- Extracted data entries

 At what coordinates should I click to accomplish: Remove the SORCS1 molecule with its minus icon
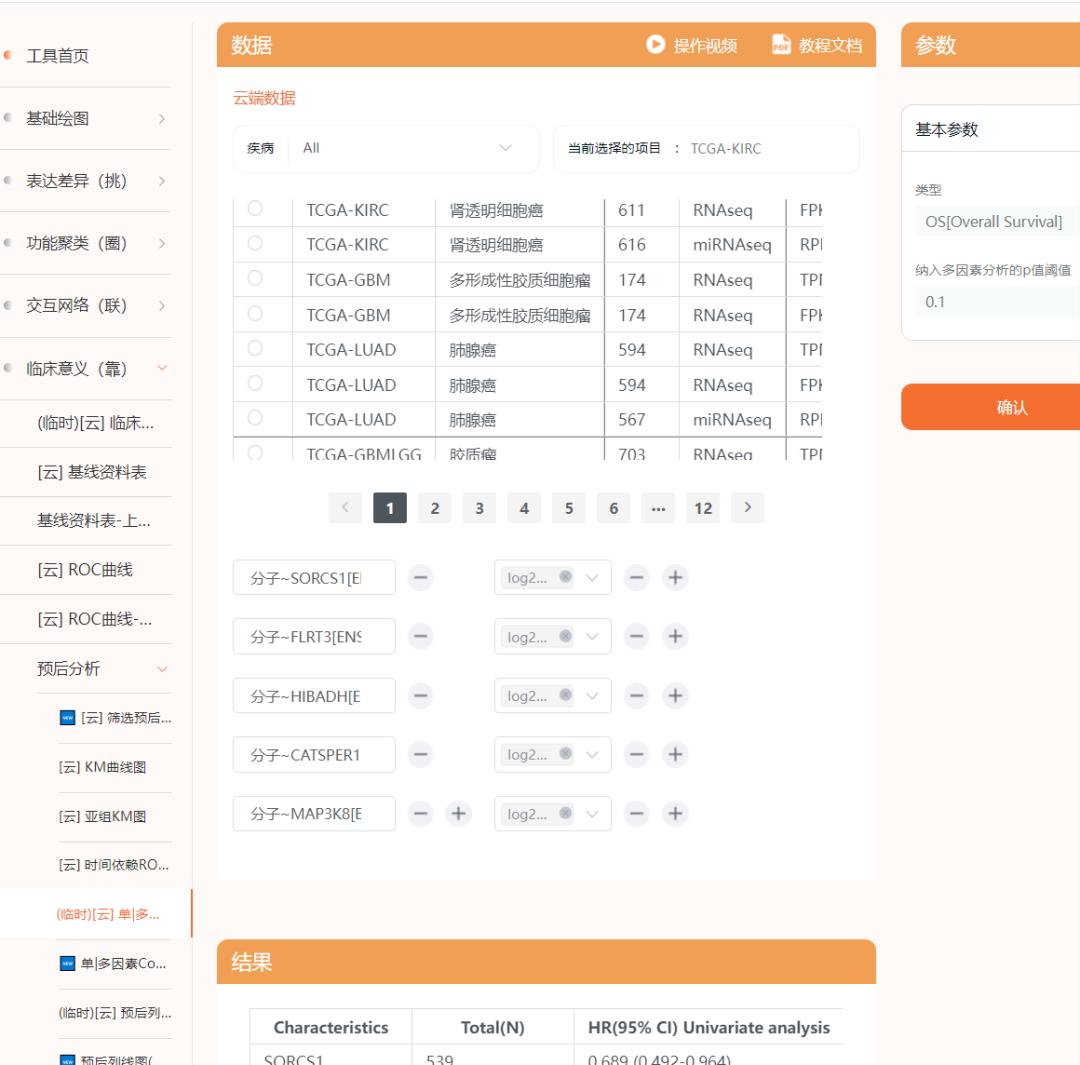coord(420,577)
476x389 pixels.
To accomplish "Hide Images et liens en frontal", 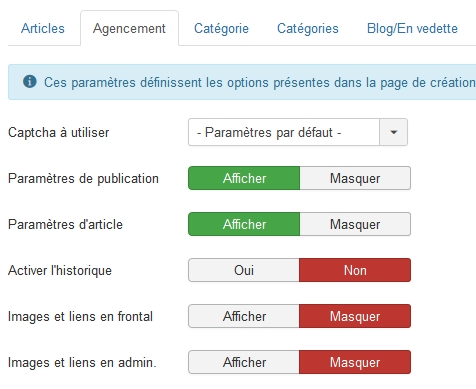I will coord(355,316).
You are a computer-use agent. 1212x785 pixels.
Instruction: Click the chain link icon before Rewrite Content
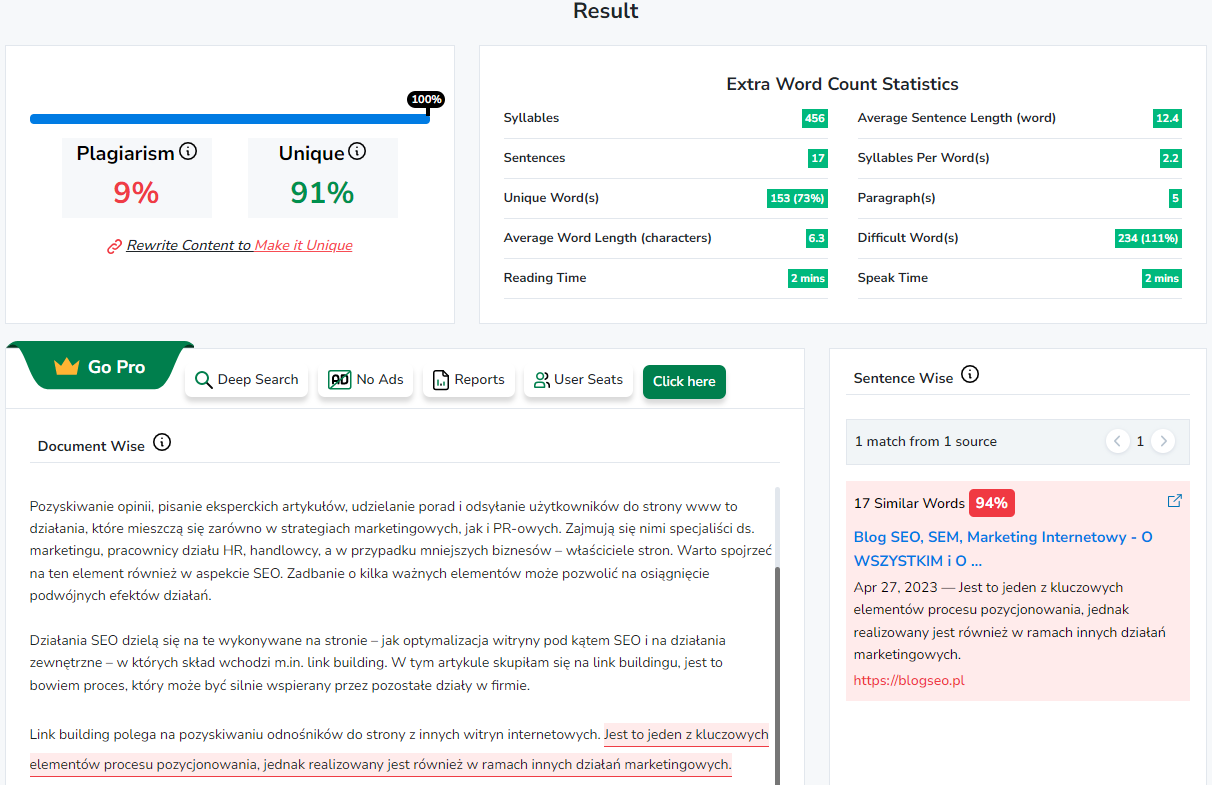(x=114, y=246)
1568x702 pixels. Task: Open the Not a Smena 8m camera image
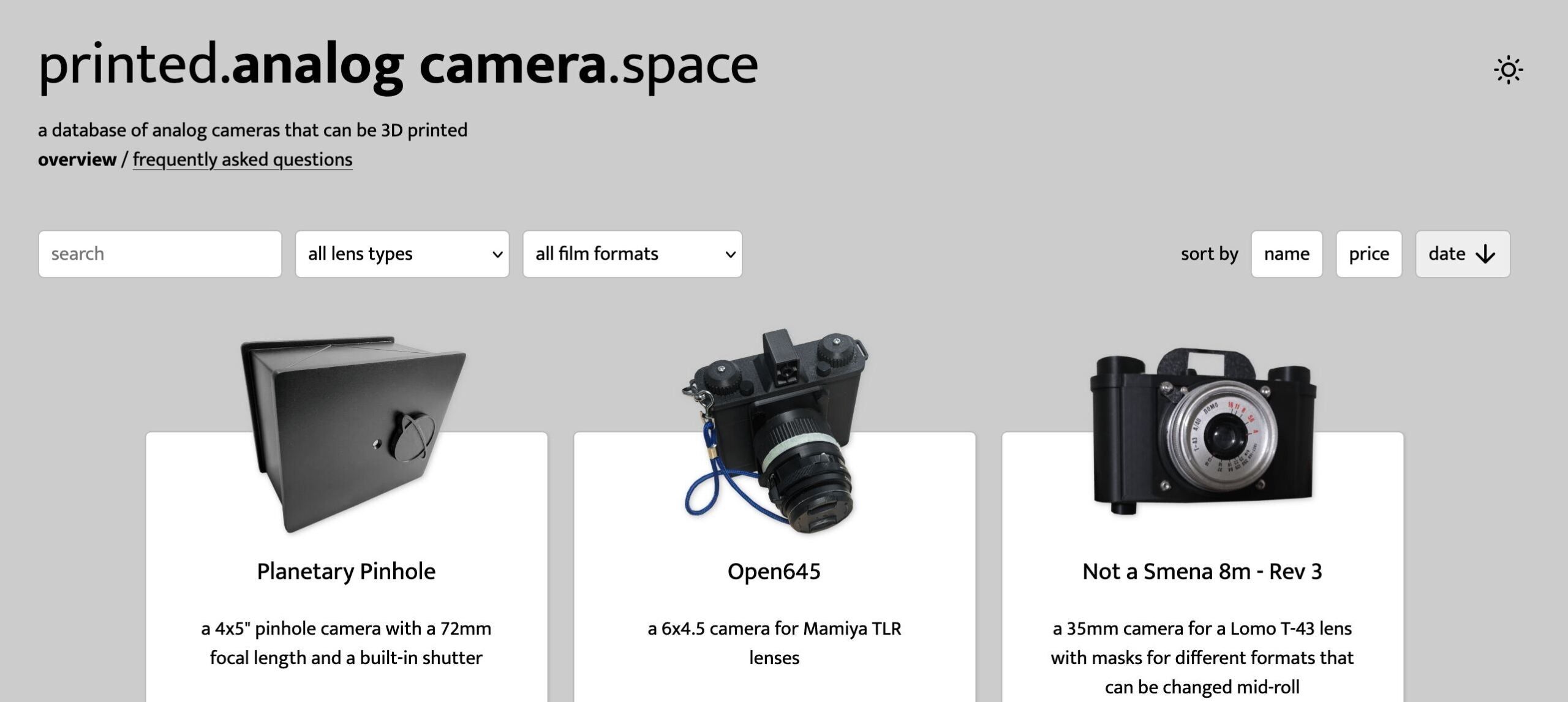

- EXERCISE DETAILS
What number of lines above include the string "pixels"? State it and nothing else.

- WRITTEN ANSWER
3